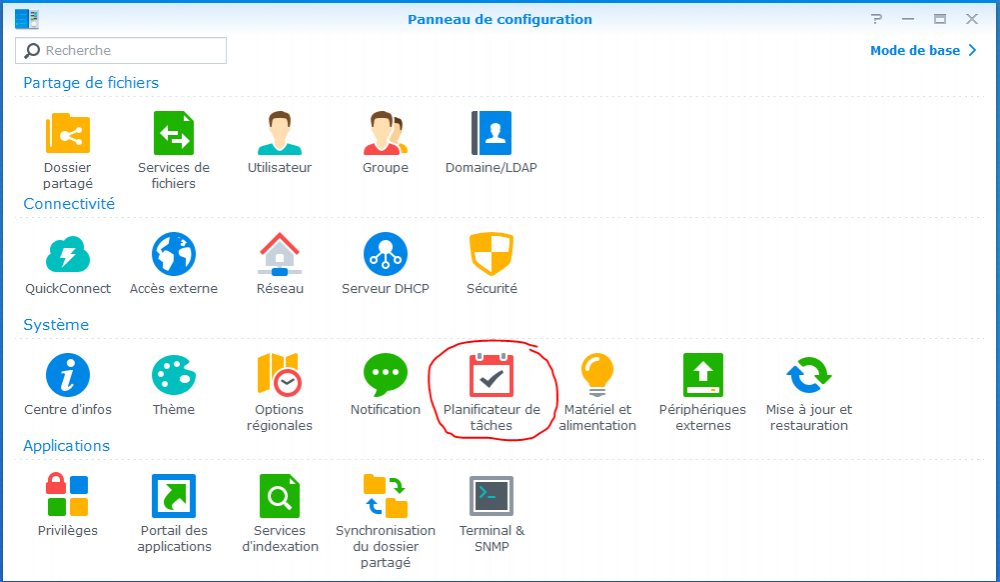
Task: Click the Utilisateur icon
Action: 279,134
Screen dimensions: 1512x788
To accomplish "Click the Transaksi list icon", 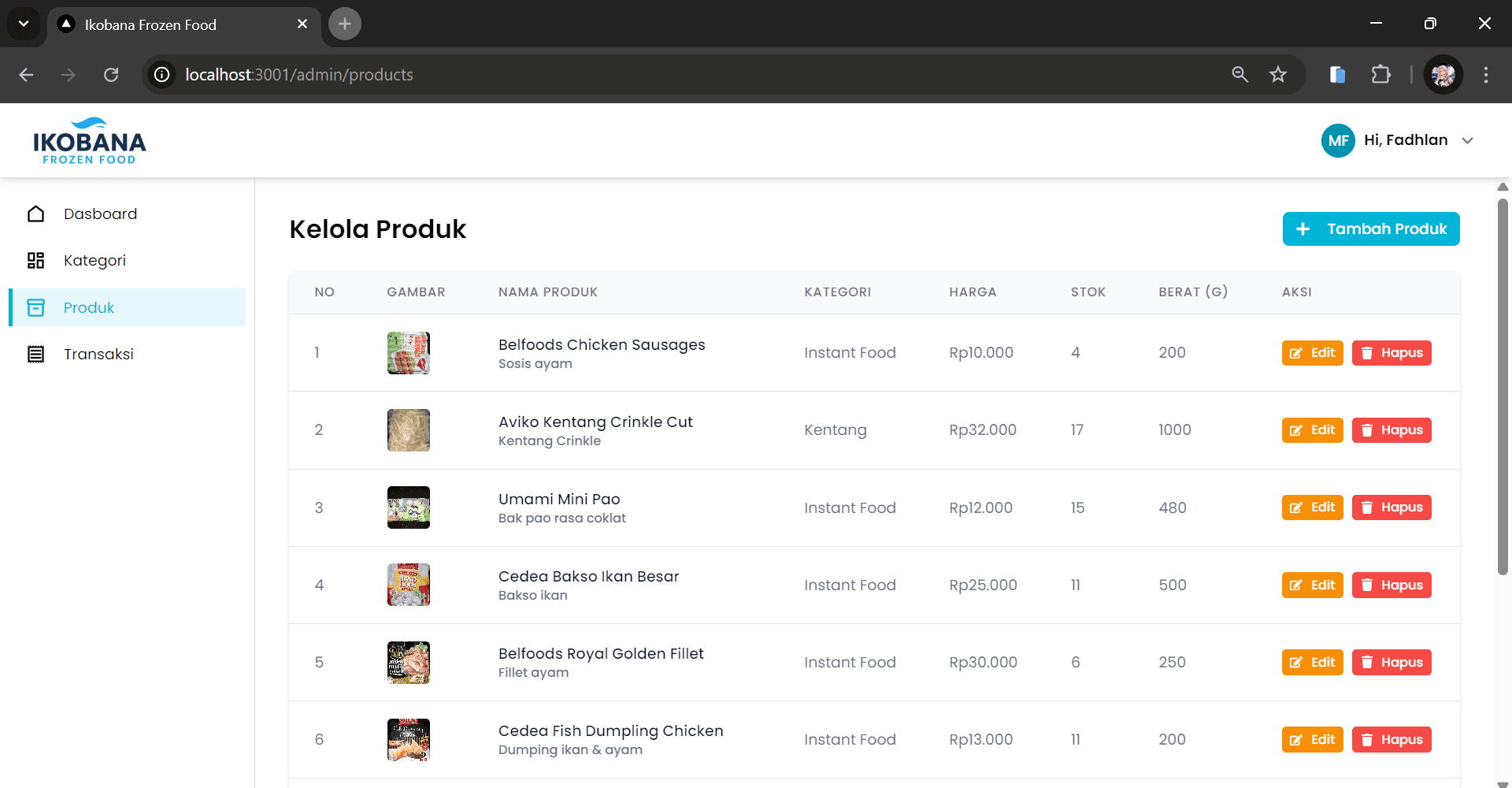I will (35, 355).
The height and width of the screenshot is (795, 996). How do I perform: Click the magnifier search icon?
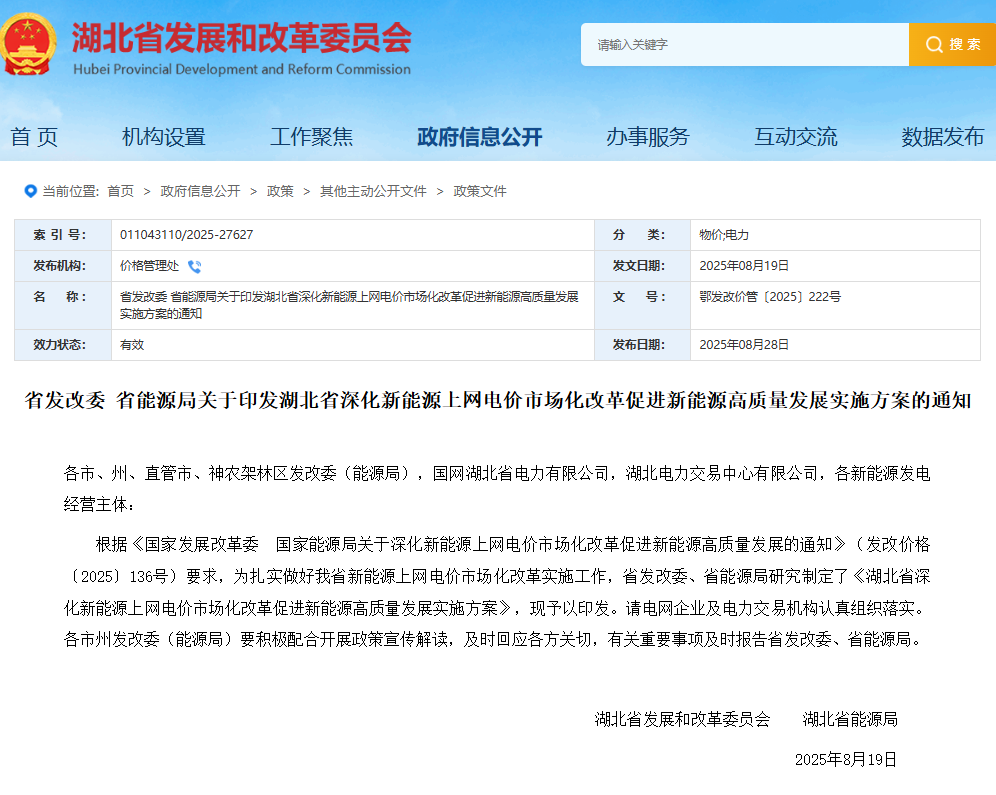point(934,45)
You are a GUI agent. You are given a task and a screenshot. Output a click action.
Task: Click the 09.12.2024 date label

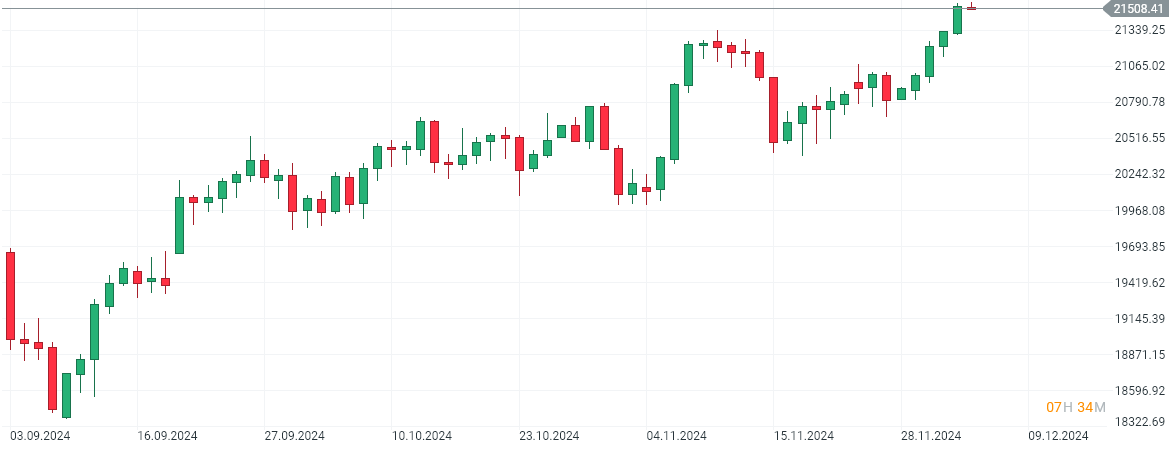point(1058,436)
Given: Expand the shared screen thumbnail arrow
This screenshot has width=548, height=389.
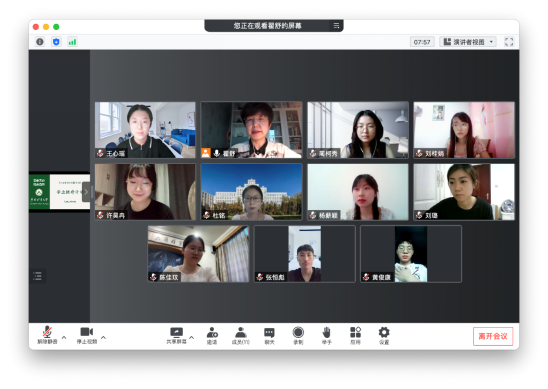Looking at the screenshot, I should [x=86, y=192].
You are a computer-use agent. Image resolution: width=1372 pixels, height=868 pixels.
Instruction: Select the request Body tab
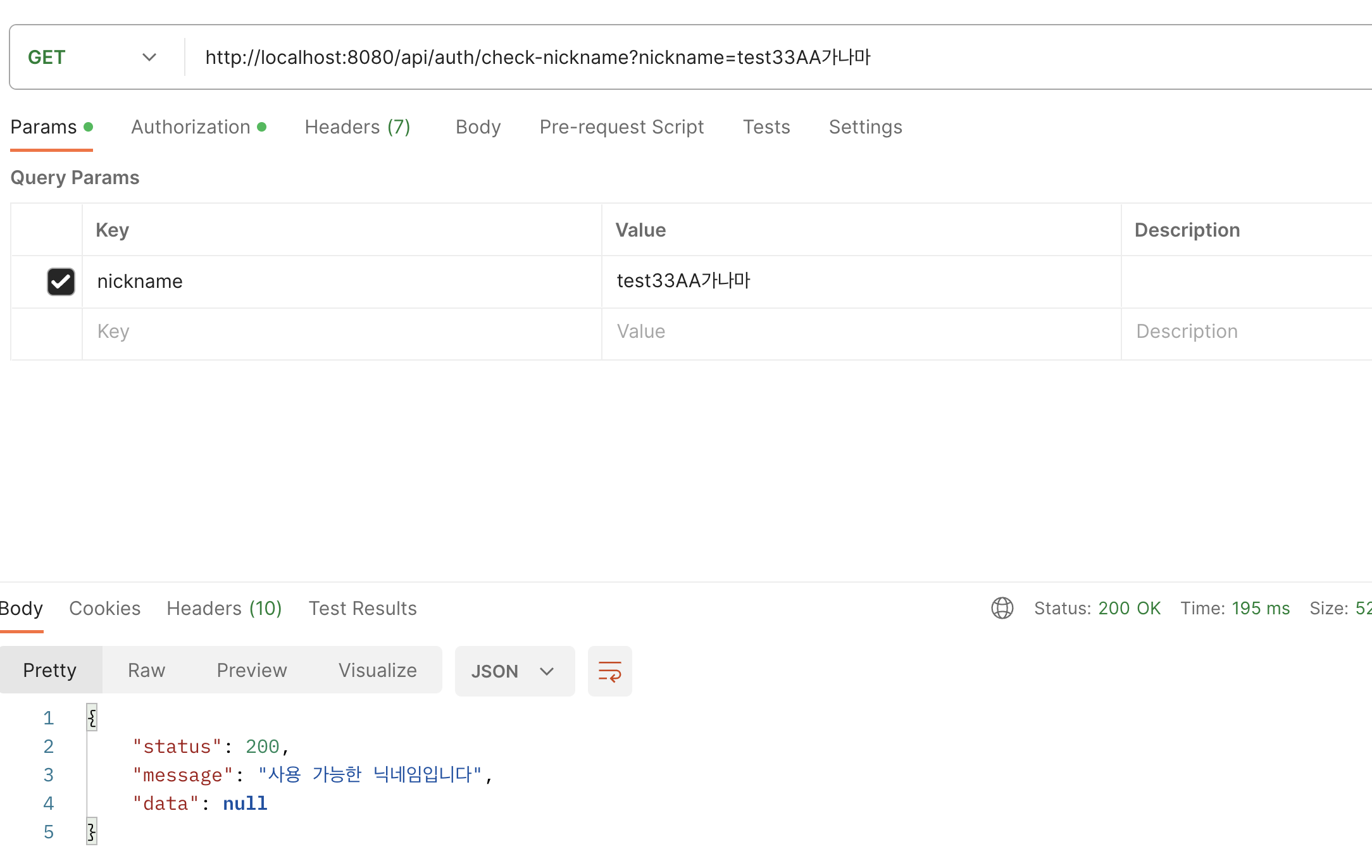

──────────

Challenge — In the entries from the line holding "You are a GUI" through the last entry, both ends included, rename "Instruction" to "Command" and keep everything else the same. Give back only those lines, without the pictures.

Reply to the exercise —
You are a GUI agent. You are given a task and a screenshot. Output a click action.
Task: Click the 09.12.2024 date label

point(1058,436)
Given: Expand the shared screen thumbnail arrow
This screenshot has width=548, height=389.
Looking at the screenshot, I should [x=86, y=192].
You are a computer-use agent. Image resolution: width=1372 pixels, height=868 pixels.
Command: Select the request Body tab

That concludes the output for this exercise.